Two gentlemen in black?
We didn’t have phones in our dorm rooms back in the “olden days,” just a “squawk-box” connected to the Willa Cather Hall switchboard on the first floor.
If somebody wanted to call or visit you, they’d call the Willa Cather Hall switchboard. The college student on duty would “buzz” your room, announce your phone call or visitor on that squawk-box, and you’d walk over to the one phone on the floor or take the elevator downstairs.
Yup, there were no cell phones in the late 1960s when I was a University of Nebraska undergraduate.
I didn’t know anybody who’d be wearing a black suit who’d want to see me, I thought, as I elevatored my way from my ninth-floor room to the first floor.
Well, it was the middle of the Vietnam war. I was a student with a deferment. I was the station manager at KRNU, the School of Journalism’s radio station. When students took over the M&N Building to protest the war, Larry Walklin, the head of the school’s broadcast sequence, sent me over there to cover it for Nebraska’s local media.
Was I in trouble? My mind reeled. Really!
Sure enough, two tall gentlemen in black suits and thin black ties – and white shirts – were waiting for me in the lounge.
News traveled fast, even in those days without cell phones or internet. I think most of the dorm walked past that lounge peering in while I was being questioned.
The Men in Black asked, and I told them, “My name is Tom Broad. I’m from Alliance, Nebraska. I’m a journalism major.”
I quickly learned that they didn’t want to know about me.
“Tell us a little about your roommate,” they said.
Looking back, I probably could have pleaded the Fifth, but I spilled out everything they asked. His name. Where he was from. His major. What I knew about his family. Did he belong to any campus or off-campus organizations? Did he date? Did I know his sexual preference? This was the late 1960s. I didn’t know we could “prefer.”

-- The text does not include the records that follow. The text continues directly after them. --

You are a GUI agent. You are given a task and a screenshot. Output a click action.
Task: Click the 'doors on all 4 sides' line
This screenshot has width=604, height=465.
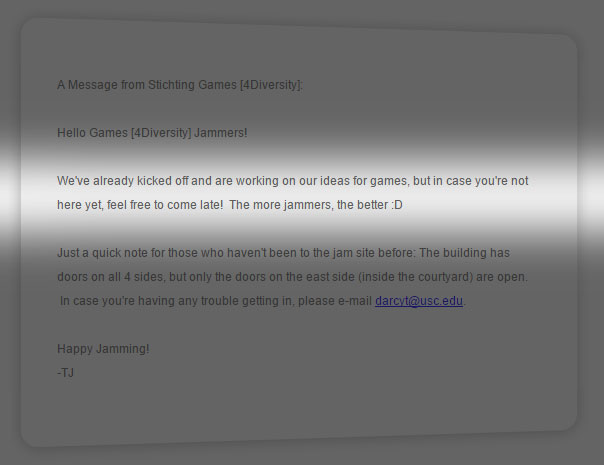(292, 277)
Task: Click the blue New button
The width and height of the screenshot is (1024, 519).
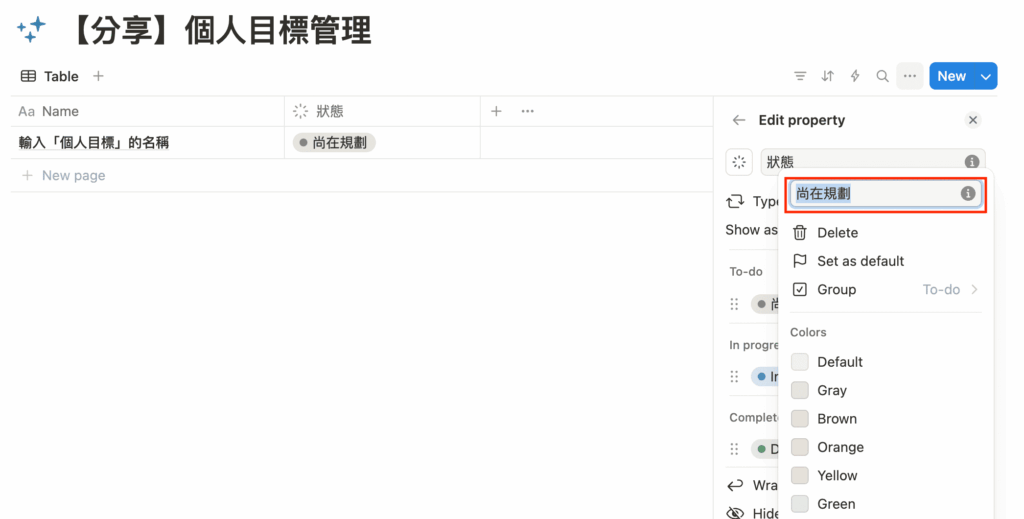Action: click(951, 76)
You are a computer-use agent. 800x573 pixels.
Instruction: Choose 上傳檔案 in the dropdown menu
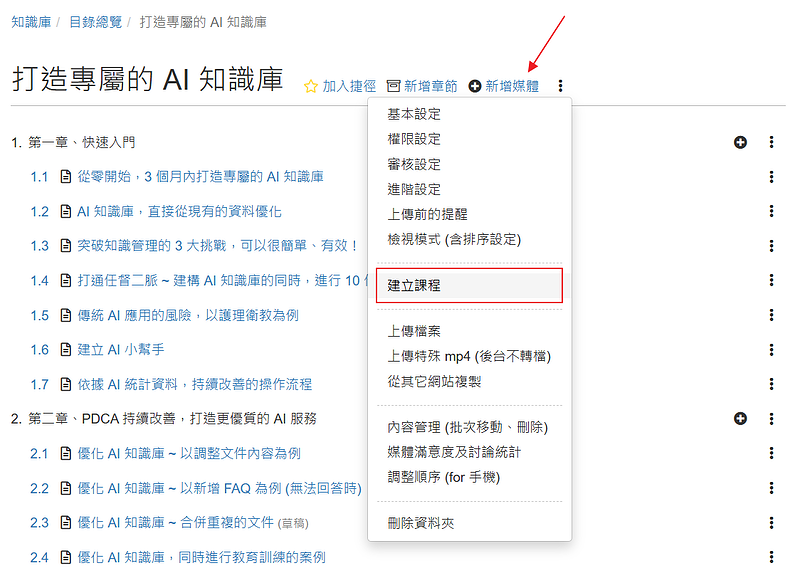[x=414, y=331]
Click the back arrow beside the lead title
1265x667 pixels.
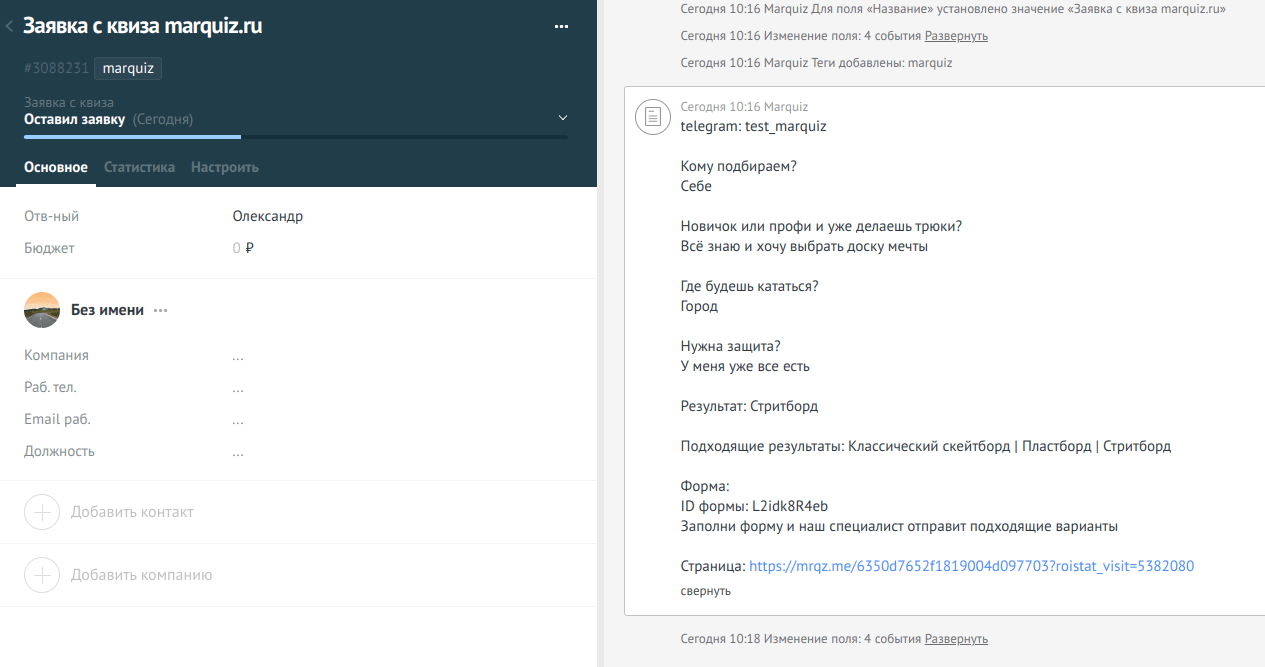coord(9,27)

My roomie spoke German and was a Russian language major. His dad had been a soldier in the Russian army in World War II, was captured by the Germans and freed by the Americans. That’s how my roommate and his family ended up in the U.S.
The Men in Black didn’t take long. I didn’t have much to tell. Frankly, I really didn’t know much about my roommate.
While my recollection is spotty, I vividly remember my roommate’s face when I told him who had paid me a visit.
Turns out the roomie had applied for a position with the CIA. I’ll never know why in the world they wanted to talk to me. Whether the roomie got the position, I never knew. CIA-types don’t talk about these things.
Roomie and I have lost track of each other, but I’ll never, ever forget when the Men in Black paid me a visit at Willa Cather Hall!